The episode: In a futuristic society, a librarian is put on trial for being "obsolete," a crime punishable by death in a country that has eradicated literacy.

Why it's still relevant: Ian Gerber, who's playing Rod Serling in the Lafayette production as well as directing this episode, says he chose this particular vignette because he works selling books to librarians and sees them struggling. "Along the Front Range they keep losing their jobs," says Gerber. "So I kind of picked this one as a dedication to all my hard-working librarians, many of whom have been losing their jobs because the state has better ways to spend the money." Though the punishments aren't as harsh as in this episode, the state is still finding ways to deem librarians obsolete.

"The Sixteen-Millimeter Shrine"

The episode: Stuck in the past, an aging movie starlet has nothing to live for in the present so stays alone, reliving her former glory by watching her old films over and over. Eventually she disappears from the modern world and is only seen on the projection screen, at a party with all of her old co-stars.

Why it's still relevant: The narrator artfully ends the episode with this: "Barbara Jean Trenton, movie queen of another era, who has changed the blank tomb of an empty projection screen into a private world." With technology today, we really can change empty screens into private worlds. People can got lost in everything from TV to Second Life, ignoring what's going on in real life.

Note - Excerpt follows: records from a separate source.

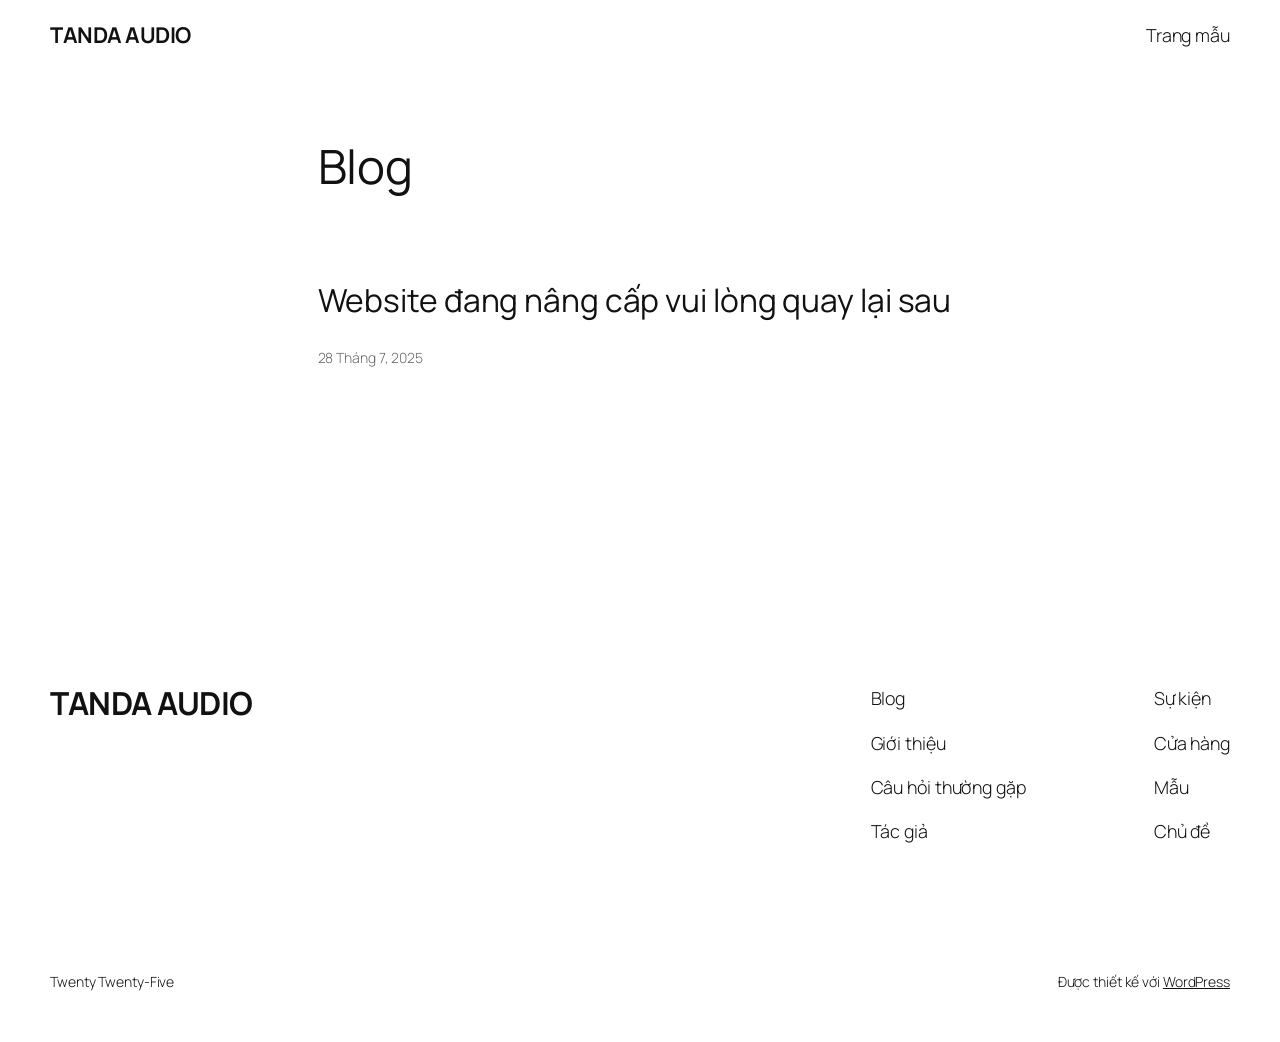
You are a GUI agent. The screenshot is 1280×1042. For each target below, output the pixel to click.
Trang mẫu (1188, 35)
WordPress (1196, 981)
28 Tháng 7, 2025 (370, 357)
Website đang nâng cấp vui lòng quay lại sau (635, 301)
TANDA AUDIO (120, 35)
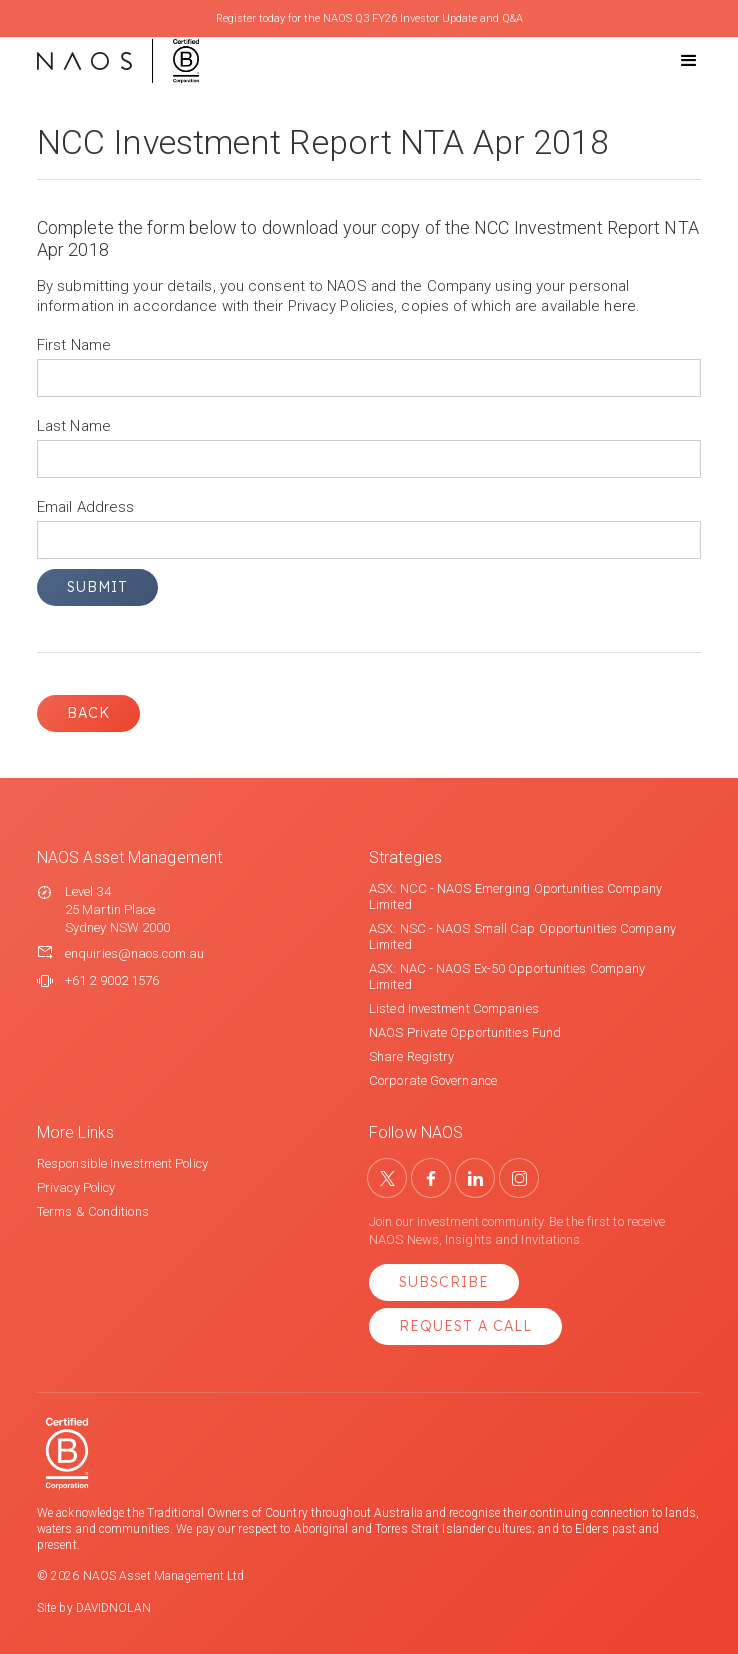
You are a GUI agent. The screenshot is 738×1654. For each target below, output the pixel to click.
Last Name (74, 426)
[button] (671, 61)
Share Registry (411, 1056)
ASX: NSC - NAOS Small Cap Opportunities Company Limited (522, 936)
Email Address (85, 507)
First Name (74, 345)
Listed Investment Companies (454, 1008)
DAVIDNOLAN (113, 1608)
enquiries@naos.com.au (134, 953)
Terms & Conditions (93, 1211)
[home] (118, 61)
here (619, 306)
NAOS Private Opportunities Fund (465, 1032)
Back (88, 713)
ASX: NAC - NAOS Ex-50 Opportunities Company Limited (507, 976)
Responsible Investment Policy (122, 1163)
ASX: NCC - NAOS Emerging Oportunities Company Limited (516, 896)
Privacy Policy (76, 1187)
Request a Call (465, 1326)
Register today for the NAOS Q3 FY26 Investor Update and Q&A (369, 18)
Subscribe (444, 1282)
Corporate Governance (433, 1080)
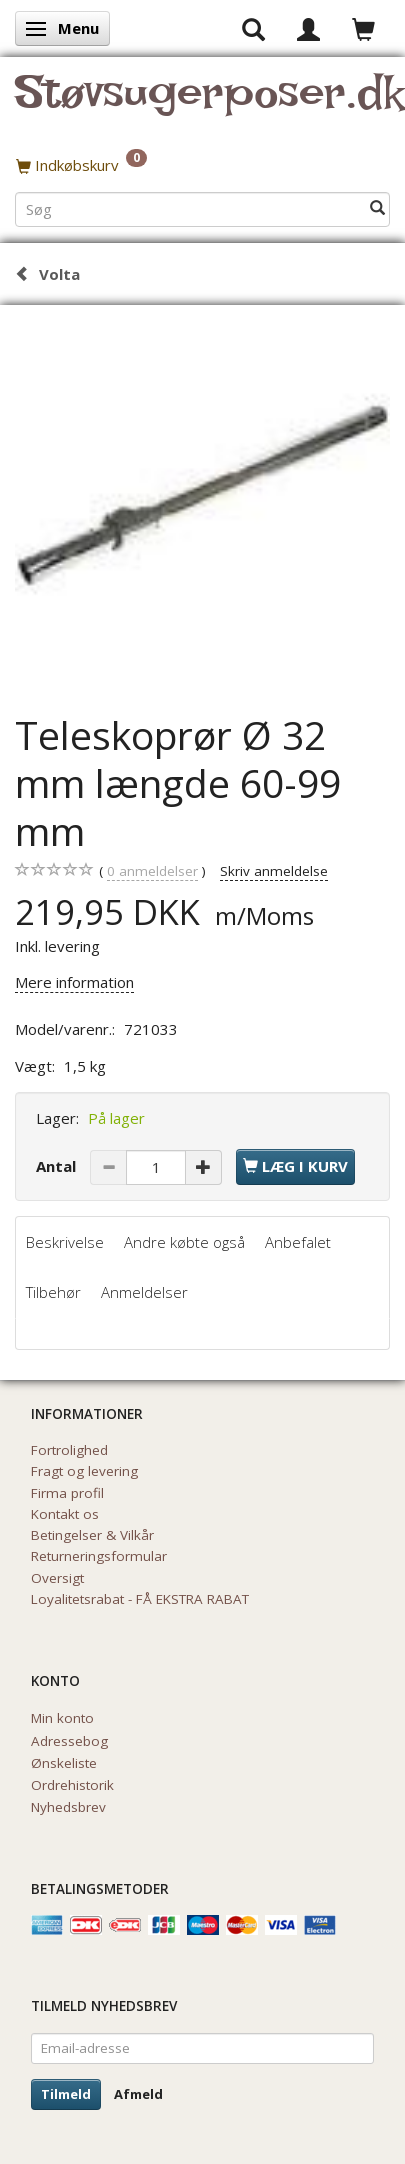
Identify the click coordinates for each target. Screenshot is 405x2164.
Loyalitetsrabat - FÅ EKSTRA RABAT (140, 1599)
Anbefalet (298, 1242)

"The Brain Center at Whipple's"

The episode: A man lays off workers at a manufacturing plant in favor of a machine that does their jobs -- and his superiors eventually replace him with a robot.

Why it's still relevant: With machines increasingly doing manufacturing jobs that used to belong to people, this fifty-year-old look at human workers being laid off for the profit of a few men at the top is still fresh (see also: Occupy Denver).

"The Monsters are Due on Maple Street"

The episode: On a normal neighborhood street, all of the power suddenly goes out, causing the residents to immediately turn against each other, suspecting their friends of being the monsters who caused the outage. Ultimately, it's revealed that the true monsters are aliens watching from a hilltop, creating the paranoia.

Why it's still relevant: While the episode was originally inspired by Red Scare paranoia, human nature hasn't changed in the intervening years. Rather than banding together against a harmful force, people still fall prey to modern-day McCarthyism in these post-9/11 days.

"Number 12 Looks Just Like You"

The episode: In a world where every person must got undergo "the Transformation," a process that makes everyone look beautiful and young, one woman resists for fear of losing her individuality.

Why it's still relevant: The goal for many cosmetic-surgery patients is to look young (even when they're not) and conform with society's ideal beauty standards. The only thing missing is that this goal is not enforced by the state. Yet.